A screening program developed to prevent the Zika virus from reaching the Red Cross' blood supply, which costs around $137 million to operate annually, only detected eight units that tested positive for Zika between June 2016 and September 2017, according to a study published in The New England Journal of Medicine.
Of the eights units, half contained Zika antibodies as well as virus, suggesting they likely could not have infected a recipient during a blood transfusion.

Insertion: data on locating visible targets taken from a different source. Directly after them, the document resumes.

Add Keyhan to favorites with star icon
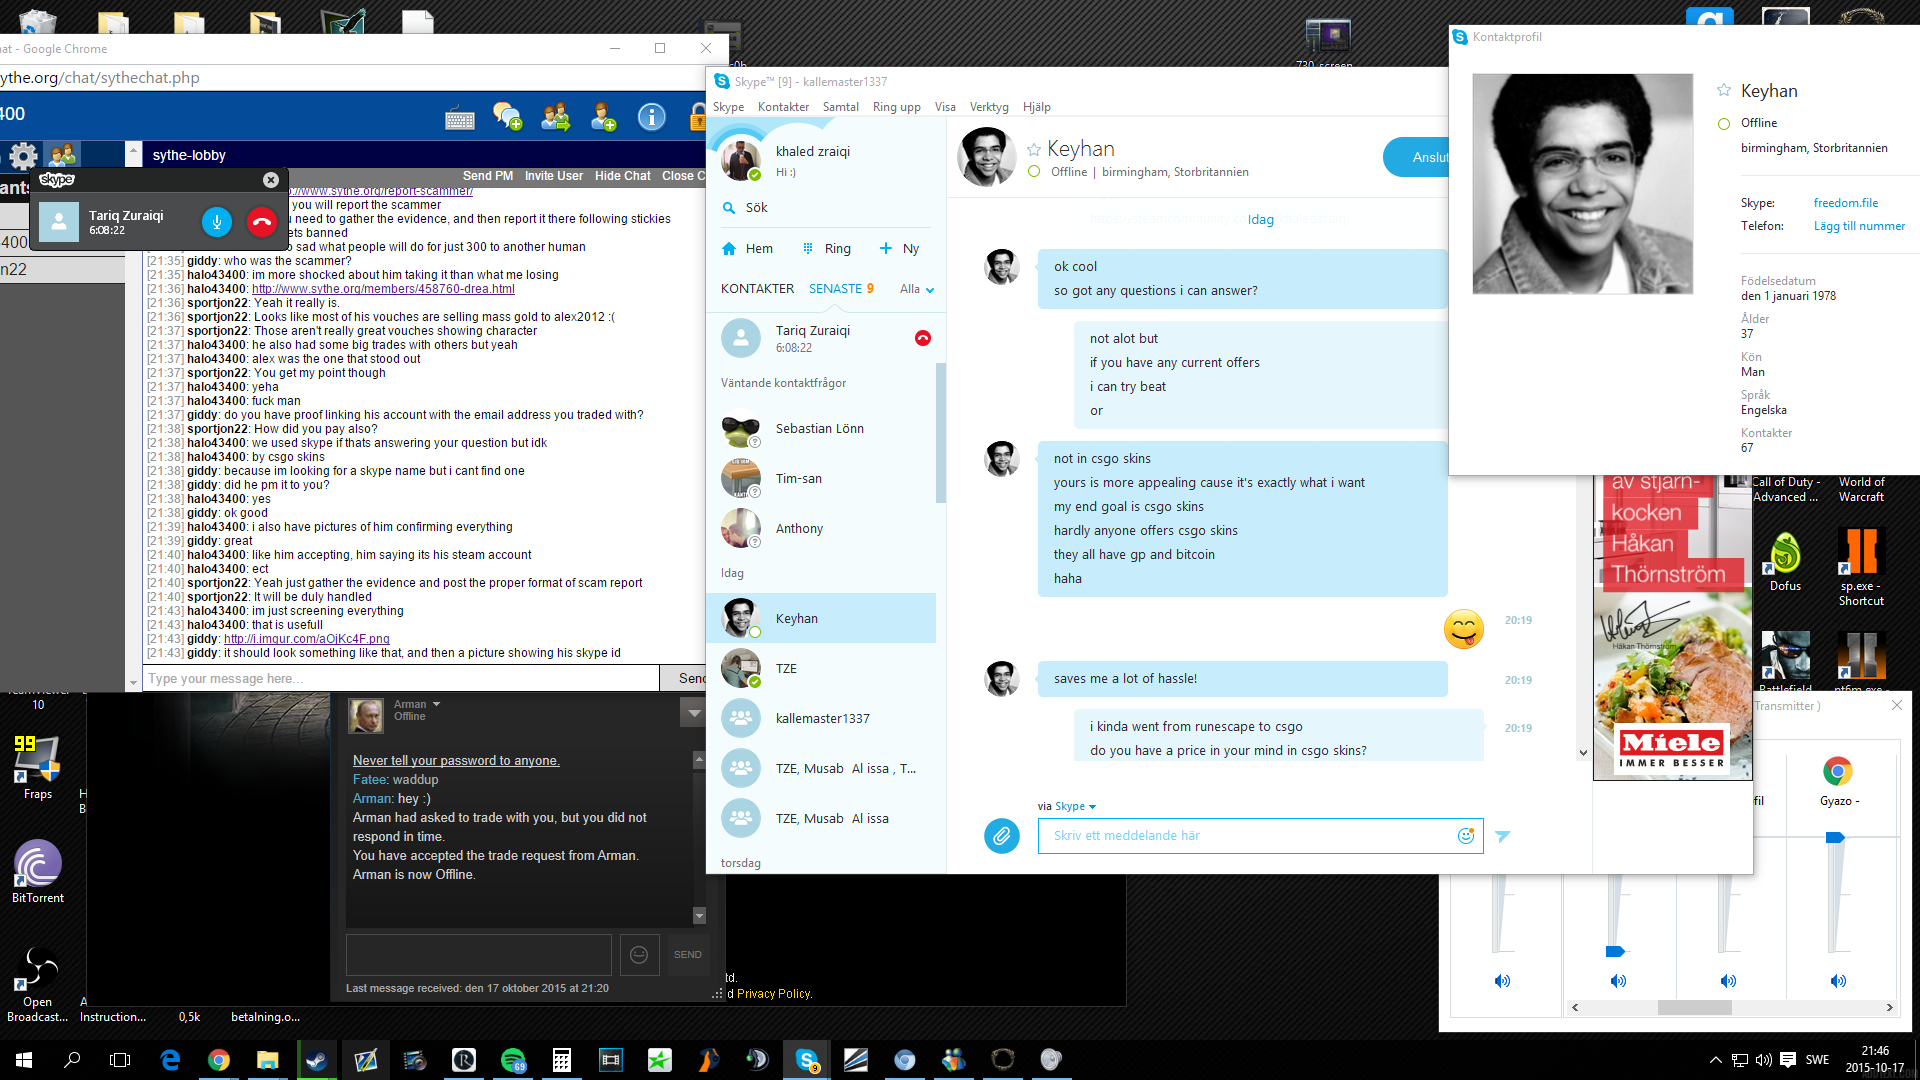This screenshot has width=1920, height=1080. point(1034,150)
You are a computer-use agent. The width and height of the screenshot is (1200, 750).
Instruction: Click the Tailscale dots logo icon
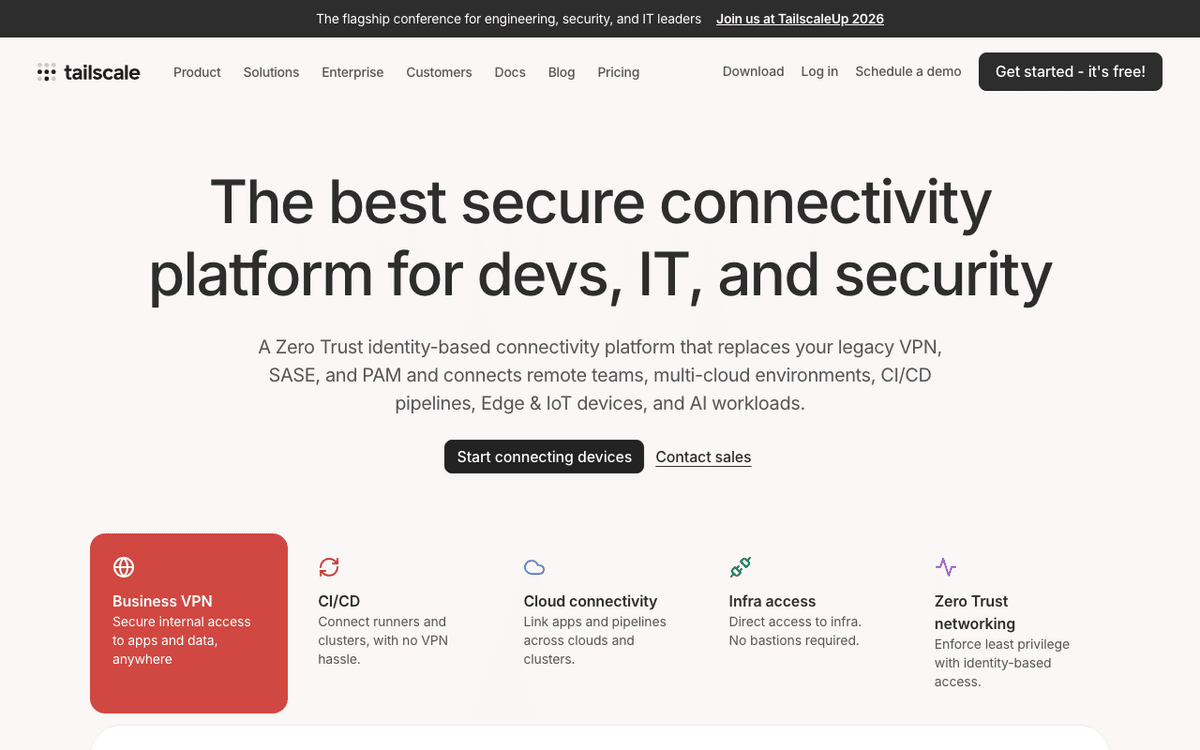(46, 72)
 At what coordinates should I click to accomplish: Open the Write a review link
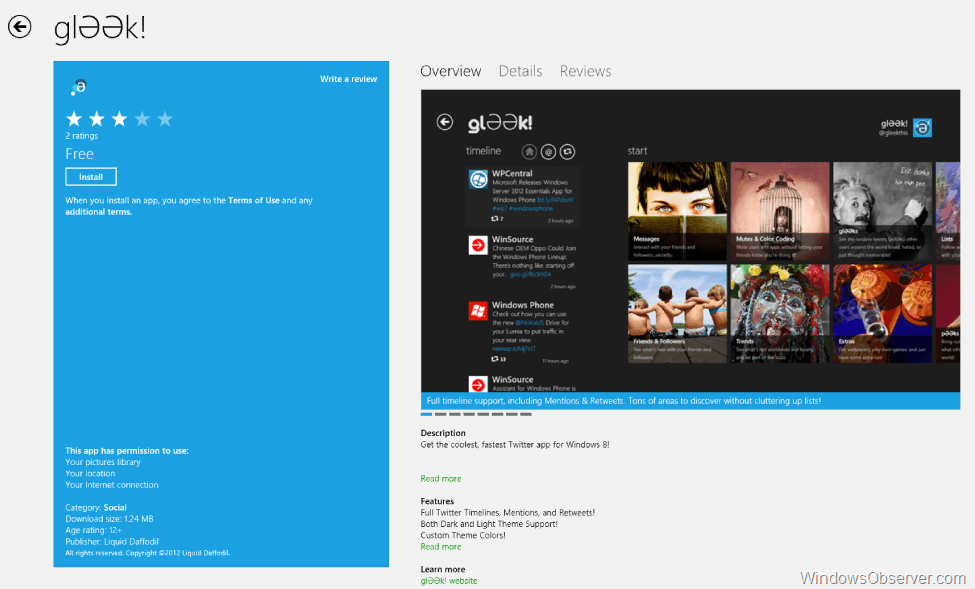click(348, 79)
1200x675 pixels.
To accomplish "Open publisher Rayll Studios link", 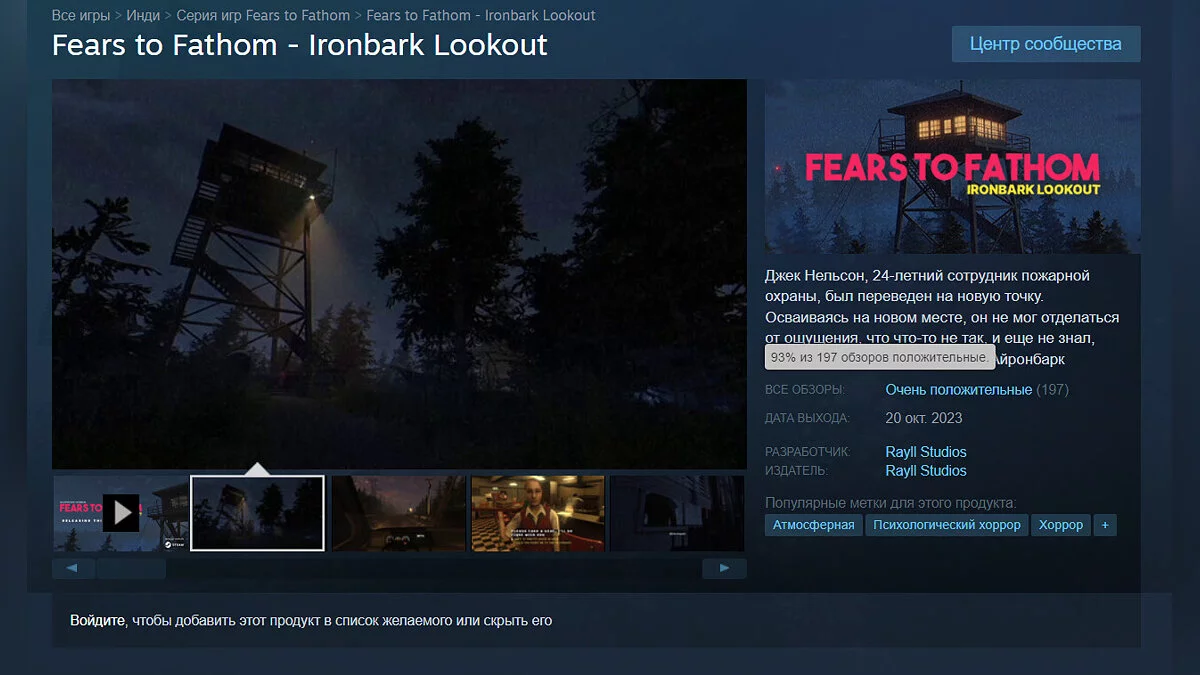I will click(x=926, y=471).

The high cost of screening and low number of positive detections equals an estimated $5.3 million for each positive unit the Red Cross took from the system, according to the study. FDA policy currently requires blood suppliers to test each donation they receive individually, which accounts for the high cost.
Senior study author and vice president of scientific affairs at the American Red Cross Biomedical Services Susan Stramer, PhD, said testing blood donations in small pools rather than individually could cut Zika screening costs in half.
"For Zika, we treat that virus differently than we treat any other virus," Dr. Stramer told STAT. "So I think the argument we're trying to make is that Zika should be treated just like West Nile or HIV … etc., and not have to test each donation individually. Because it's certainly a waste of resources and a waste of our capacity, which we should be using that for other things."
The FDA said does not typically comment on individual studies, the agency said an emailed statement to STAT. Although the statement did not specify why the agency has not yet acted on its advisory panel's recommendation from December, the statement said the agency is considering a revision of the Zika screening guidelines.